The decision to support or reject Sonia Sotomayor should not be based on race, it should be based on her qualifications as a judge (qualifications she appears to be lacking), and it should be based on her ability to resist pushing her own personal racial and political agenda down the throats of the American people from a court room when those things should be determined by elected representatives we can get rid of when they prove themselves incompetent. Race has nothing to do with anything; the American people are well past all of that nonsense and shouldn’t be made to feel guilt for rejecting an unqualified nominee simply because she happens to identify with a non-existent race.
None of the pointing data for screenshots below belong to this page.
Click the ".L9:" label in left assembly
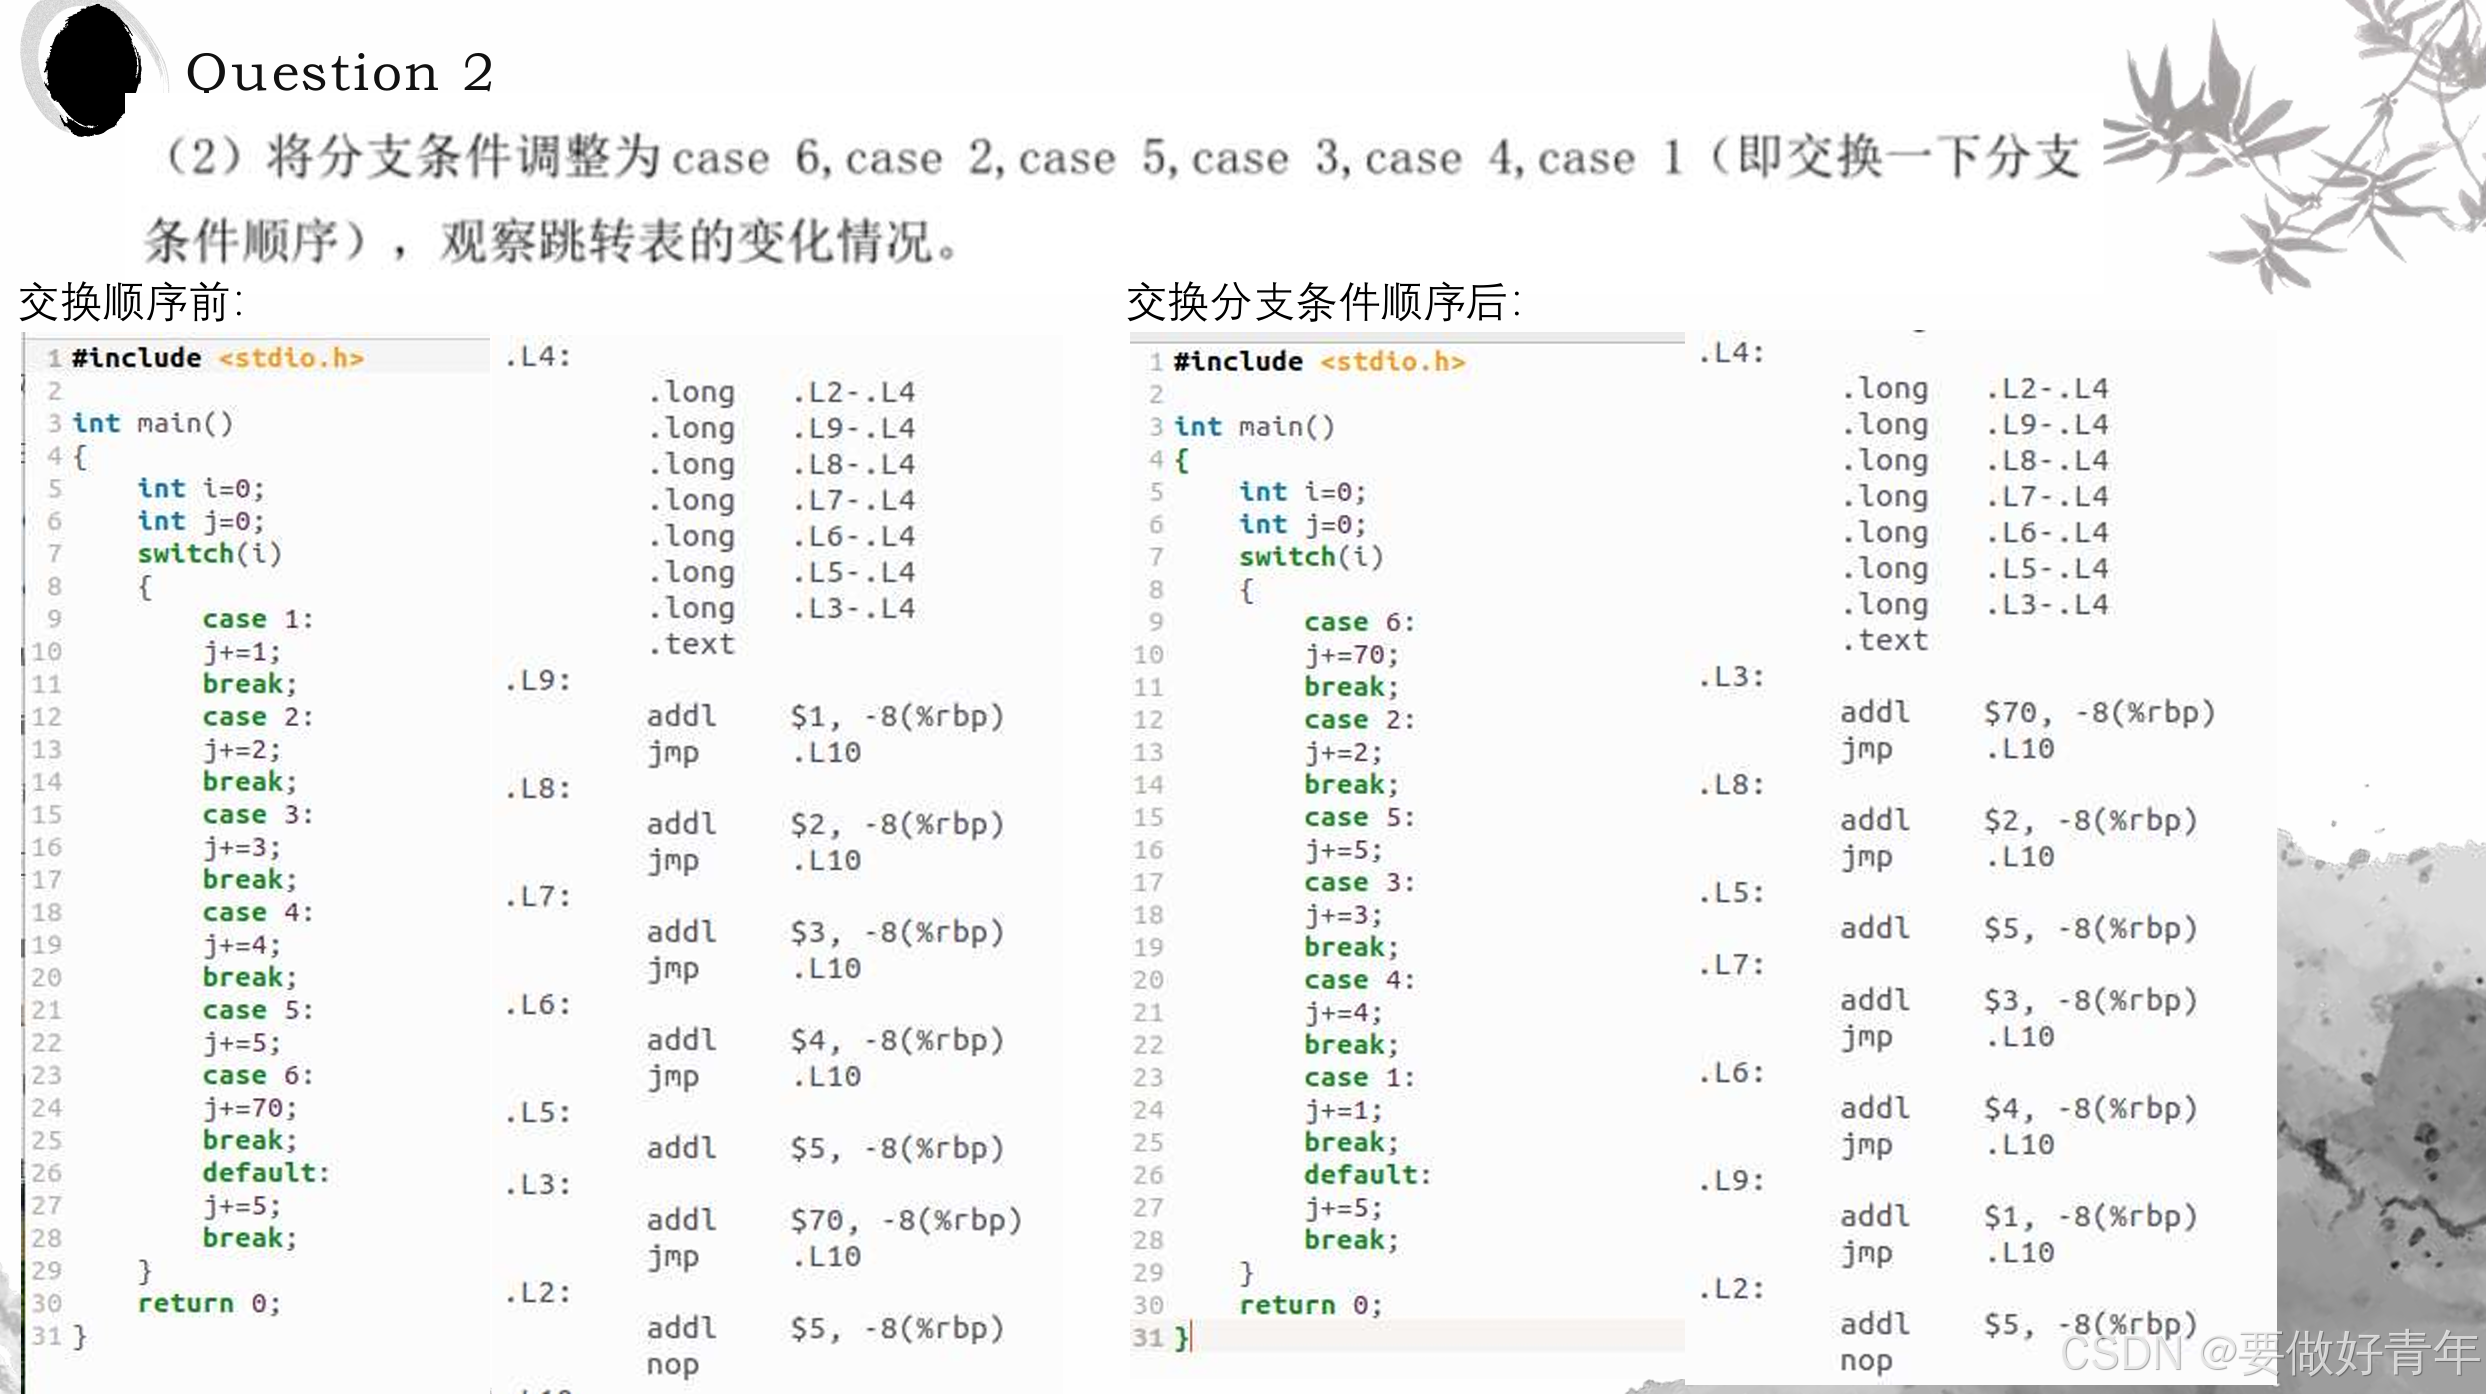The width and height of the screenshot is (2486, 1394). click(x=538, y=681)
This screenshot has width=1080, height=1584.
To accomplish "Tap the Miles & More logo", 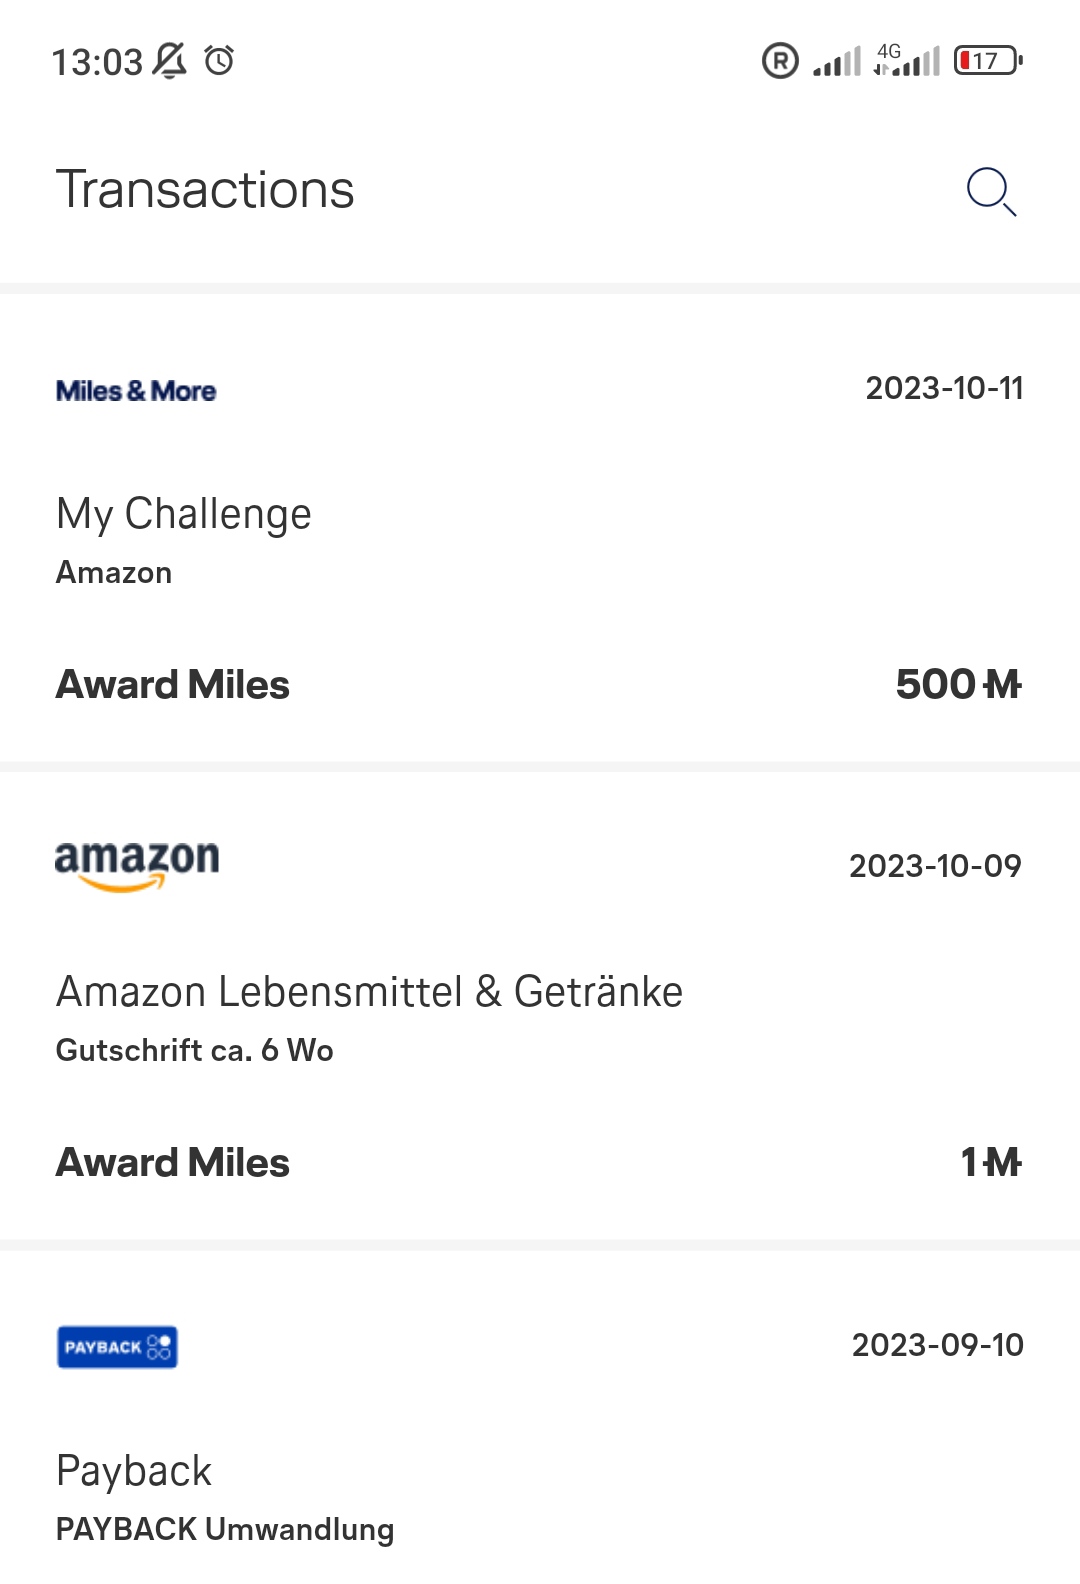I will [x=136, y=391].

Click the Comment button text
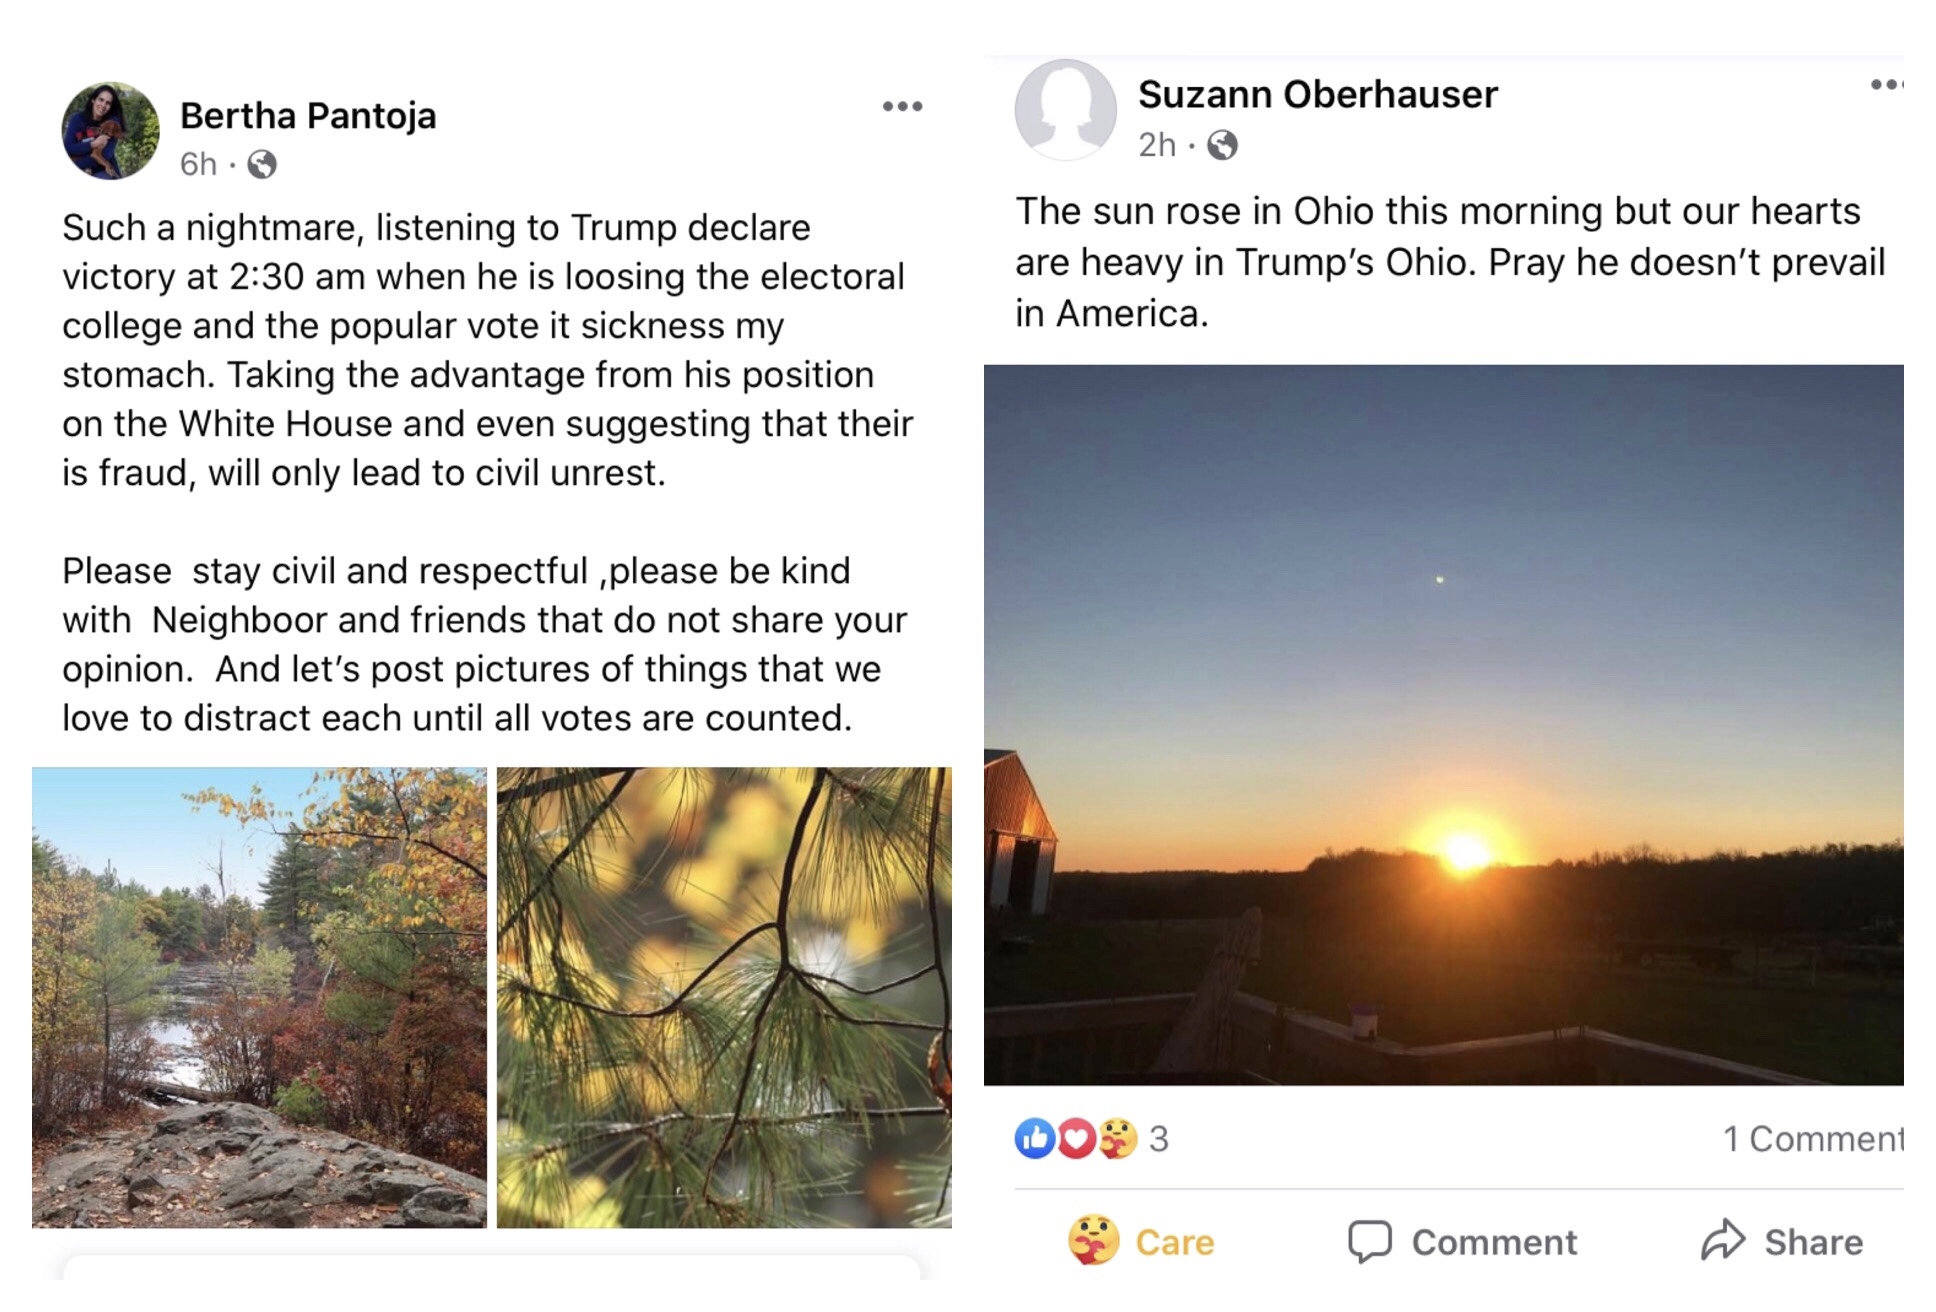point(1494,1242)
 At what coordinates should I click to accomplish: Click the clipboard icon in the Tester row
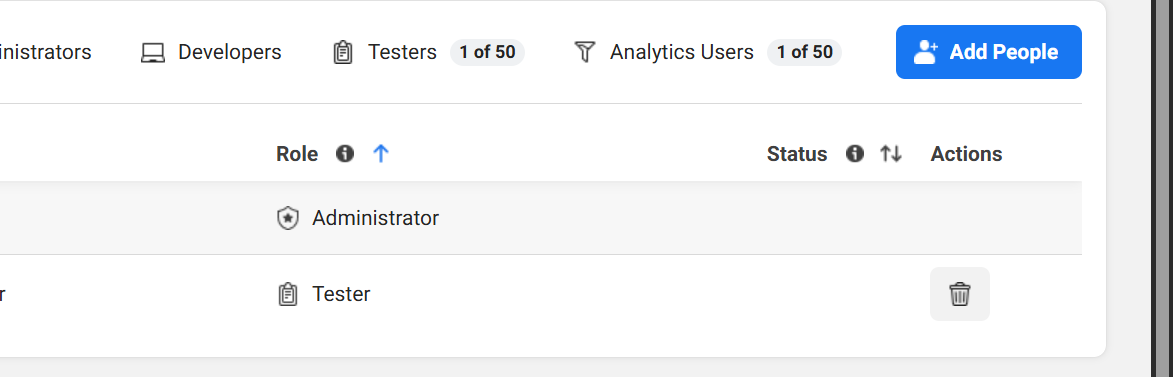pos(287,295)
If race is an issue it is her issue, not ours, and we can’t gamble the balance of our entire form of government against the sensibilities of a delusional, questionably qualified female. The stakes are simply to high.
FYI
The Los Angeles Times editorial staff usually reserves space for the letters of those expressing views contrary to the accepted liberal norm only when those letters appear to be written by someone who is entirely unhinged from reality. Intelligent arguments and debate appear to be as unwelcome in the L.A. Times as substantiated facts, solid evidence and objective journalism. Facts merely get in the way of a decently convincing lie.